## CONSIGNES DE L'EXERCICE
1. Résumez l'extrait en deux phrases.
2. D'après l'extrait, quelle part des infectés serait responsable de 80 % des contaminations secondaires ?
3. Transcrivez le passage de l'extrait compris entre « Quand une personne » et « explique Jean-Claude Manuguerra. », ces mots inclus.

## PASSAGE EXTRAIT
Une autre étude (là encore non revue par des pairs), qui a analysé les cas importés et locaux en dehors de la Chine, estime qu’environ 10% des infectés sont responsables de 80% des contaminations secondaires.
Des causes diverses et mal comprises
Mais pourquoi certaines personnes contaminent-elles plus de monde? Dans une étude partielle mise en ligne le 27 mai, une équipe de chercheurs a justement tenté d’analyser en détail ce phénomène aléatoire, appelé “stochasticité”. Ces scientifiques listent 4 types de causes possibles pour un épisode de super contamination.
- Biologique: les individus ont plus de chance d’infecter quelqu’un. Cela peut être dû au fait qu’ils ont plus de virus à propager quand ils respirent, parlent ou toussent. Plusieursétudes semblent indiquer que nous sommes plus contaminants quelques jours avant et après le début des symptômes.
- Comportement: “Les individus causant des événements de super contamination peuvent avoir un plus grand nombre de contacts”.
- Environnement: certains lieux sont plus susceptibles de permettre la propagation du virus. On sait par exemple que le virus semble contaminer plus facilement à l’intérieur qu’à l’extérieur, et encore plus dans les abattoirs, les salles de sport, etc.
- Les circonstances particulières, comme le regroupement massif de nombreuses personnes, augmentant drastiquement le nombre de contacts, ou encore le fait de chanter ou de parler fort en public, entraînant plus de propagations des particules virales.
Quand une personne en contamine des dizaines d’autres, c’est certainement une combinaison de facteurs qui est à l’oeuvre, avant tout liée aux circonstances. “Il peut y avoir des gens plus transmetteurs, mais c’est surtout la nature, le temps et le nombre de contacts qui va avoir un effet”, explique Jean-Claude Manuguerra.
Un suivi des clusters doublement important
Tous ces éléments permettent de comprendre pourquoi certains infectés ont entraîné la création de l’un des 109 clusters signalés en France. Il n’y a rien d’anormal là-dedans. “Les clusters existaient avant, mais aujourd’hui, on les voit”, rappelle Jean-Stéphane Dhersin. “Ce sont ces clusters qui permettent à une épidémie de démarrer”.

## DONNÉES FOURNIES
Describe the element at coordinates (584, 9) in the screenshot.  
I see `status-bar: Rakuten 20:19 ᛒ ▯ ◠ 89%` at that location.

## RÉPONSES PAR CONSIGNE
1. Une équipe de chercheurs distingue quatre types de causes possibles d'un épisode de super contamination : biologiques, comportementales, environnementales et liées à des circonstances particulières. Quand une personne en contamine des dizaines d'autres, c'est une combinaison de facteurs qui est à l'œuvre, surtout liée aux circonstances, et ce sont les clusters, déjà présents auparavant mais aujourd'hui visibles, qui permettent à une épidémie de démarrer.

2. Environ 10 % des infectés.

3.
Quand une personne en contamine des dizaines d’autres, c’est certainement une combinaison de facteurs qui est à l’oeuvre, avant tout liée aux circonstances. “Il peut y avoir des gens plus transmetteurs, mais c’est surtout la nature, le temps et le nombre de contacts qui va avoir un effet”, explique Jean-Claude Manuguerra.